- _TASK DETAILS_: For the records that follow, give the number of lines in which the word "heading" occurs, with nothing added.

Collected data entries:

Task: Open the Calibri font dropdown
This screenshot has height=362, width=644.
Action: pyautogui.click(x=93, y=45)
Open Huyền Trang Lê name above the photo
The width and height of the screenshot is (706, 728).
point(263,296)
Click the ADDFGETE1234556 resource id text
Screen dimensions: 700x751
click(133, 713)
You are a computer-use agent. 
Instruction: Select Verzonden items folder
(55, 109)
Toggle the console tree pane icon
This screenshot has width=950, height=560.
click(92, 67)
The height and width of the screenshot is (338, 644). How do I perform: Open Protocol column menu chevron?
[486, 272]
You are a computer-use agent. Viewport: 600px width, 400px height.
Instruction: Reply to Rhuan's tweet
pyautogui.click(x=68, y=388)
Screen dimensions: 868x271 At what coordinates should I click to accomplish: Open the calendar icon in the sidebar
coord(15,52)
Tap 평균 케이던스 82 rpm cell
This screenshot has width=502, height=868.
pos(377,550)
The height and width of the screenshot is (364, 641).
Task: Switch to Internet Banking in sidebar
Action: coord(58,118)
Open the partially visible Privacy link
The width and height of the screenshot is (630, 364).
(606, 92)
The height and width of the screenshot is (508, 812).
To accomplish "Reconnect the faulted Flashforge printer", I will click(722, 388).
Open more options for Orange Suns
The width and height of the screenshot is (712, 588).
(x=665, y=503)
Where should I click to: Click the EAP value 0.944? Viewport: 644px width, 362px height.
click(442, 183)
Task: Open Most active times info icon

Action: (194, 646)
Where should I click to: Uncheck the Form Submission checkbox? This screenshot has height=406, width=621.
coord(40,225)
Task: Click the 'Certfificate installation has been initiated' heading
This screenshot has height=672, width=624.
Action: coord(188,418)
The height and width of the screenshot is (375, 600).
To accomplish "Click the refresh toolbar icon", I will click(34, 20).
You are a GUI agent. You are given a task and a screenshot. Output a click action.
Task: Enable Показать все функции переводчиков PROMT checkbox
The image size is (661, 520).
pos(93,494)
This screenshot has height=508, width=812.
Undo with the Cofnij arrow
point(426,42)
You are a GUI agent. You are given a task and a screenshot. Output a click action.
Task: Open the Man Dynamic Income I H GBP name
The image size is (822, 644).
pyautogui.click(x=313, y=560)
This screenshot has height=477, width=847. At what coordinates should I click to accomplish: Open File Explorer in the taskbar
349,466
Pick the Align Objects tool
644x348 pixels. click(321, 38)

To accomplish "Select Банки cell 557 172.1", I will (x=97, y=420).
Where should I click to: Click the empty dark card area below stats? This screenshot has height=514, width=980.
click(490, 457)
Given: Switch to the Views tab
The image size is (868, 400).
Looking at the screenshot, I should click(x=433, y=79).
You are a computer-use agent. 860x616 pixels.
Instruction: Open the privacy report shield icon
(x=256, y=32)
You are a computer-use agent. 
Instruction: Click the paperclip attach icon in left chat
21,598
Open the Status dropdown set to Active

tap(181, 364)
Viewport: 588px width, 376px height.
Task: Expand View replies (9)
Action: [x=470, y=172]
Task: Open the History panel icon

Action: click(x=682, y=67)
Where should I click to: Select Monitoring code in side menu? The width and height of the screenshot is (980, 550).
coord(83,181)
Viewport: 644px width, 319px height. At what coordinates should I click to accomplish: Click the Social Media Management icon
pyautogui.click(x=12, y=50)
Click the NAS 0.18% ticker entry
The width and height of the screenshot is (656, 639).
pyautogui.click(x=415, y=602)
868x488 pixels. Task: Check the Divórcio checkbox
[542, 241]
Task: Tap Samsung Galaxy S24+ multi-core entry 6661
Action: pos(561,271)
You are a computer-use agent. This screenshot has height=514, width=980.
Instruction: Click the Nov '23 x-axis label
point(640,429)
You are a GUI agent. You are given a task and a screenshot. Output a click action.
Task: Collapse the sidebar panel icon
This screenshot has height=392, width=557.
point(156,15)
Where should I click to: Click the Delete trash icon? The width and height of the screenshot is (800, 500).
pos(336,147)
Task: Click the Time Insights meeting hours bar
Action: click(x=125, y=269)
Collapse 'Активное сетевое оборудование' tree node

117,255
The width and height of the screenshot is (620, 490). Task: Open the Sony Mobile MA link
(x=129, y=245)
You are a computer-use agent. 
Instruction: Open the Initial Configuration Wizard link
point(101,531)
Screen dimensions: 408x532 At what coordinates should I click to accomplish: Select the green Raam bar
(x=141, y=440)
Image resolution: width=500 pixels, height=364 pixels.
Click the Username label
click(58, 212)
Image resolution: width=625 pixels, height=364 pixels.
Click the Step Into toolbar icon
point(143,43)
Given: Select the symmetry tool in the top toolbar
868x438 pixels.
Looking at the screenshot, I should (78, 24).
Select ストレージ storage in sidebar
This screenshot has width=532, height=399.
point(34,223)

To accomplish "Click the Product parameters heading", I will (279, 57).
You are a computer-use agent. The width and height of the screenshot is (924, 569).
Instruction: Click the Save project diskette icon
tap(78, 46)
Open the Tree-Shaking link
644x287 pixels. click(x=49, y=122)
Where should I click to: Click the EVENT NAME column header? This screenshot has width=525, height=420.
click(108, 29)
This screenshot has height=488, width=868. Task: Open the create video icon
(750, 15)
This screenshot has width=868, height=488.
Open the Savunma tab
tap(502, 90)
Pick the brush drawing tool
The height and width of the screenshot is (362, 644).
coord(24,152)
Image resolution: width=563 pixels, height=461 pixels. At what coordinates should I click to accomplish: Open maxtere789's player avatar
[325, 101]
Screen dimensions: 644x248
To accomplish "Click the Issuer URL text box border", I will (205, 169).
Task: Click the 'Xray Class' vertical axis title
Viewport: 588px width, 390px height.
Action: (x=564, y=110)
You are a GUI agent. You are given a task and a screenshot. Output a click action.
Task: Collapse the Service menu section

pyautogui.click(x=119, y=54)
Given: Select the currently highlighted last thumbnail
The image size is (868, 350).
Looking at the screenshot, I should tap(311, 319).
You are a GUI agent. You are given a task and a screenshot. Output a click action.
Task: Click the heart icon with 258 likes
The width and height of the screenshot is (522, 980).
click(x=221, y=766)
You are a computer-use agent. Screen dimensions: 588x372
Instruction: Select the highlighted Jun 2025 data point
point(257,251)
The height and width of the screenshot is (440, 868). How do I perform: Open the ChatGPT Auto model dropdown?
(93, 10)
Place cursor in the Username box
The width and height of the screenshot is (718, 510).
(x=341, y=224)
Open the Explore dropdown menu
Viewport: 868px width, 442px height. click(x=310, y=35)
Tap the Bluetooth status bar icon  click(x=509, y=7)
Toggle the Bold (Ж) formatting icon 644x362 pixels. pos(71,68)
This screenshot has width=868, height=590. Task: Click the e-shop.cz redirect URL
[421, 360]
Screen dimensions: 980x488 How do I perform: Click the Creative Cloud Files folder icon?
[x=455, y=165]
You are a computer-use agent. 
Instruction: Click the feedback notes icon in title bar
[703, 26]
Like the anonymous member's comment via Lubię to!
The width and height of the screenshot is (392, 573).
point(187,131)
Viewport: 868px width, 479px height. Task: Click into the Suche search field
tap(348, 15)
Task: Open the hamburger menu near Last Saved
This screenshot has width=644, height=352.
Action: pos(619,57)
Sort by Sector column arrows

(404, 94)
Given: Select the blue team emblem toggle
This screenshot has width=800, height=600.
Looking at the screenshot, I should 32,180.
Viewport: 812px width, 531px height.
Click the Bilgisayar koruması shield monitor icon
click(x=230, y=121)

- _RESULT BELOW_: 2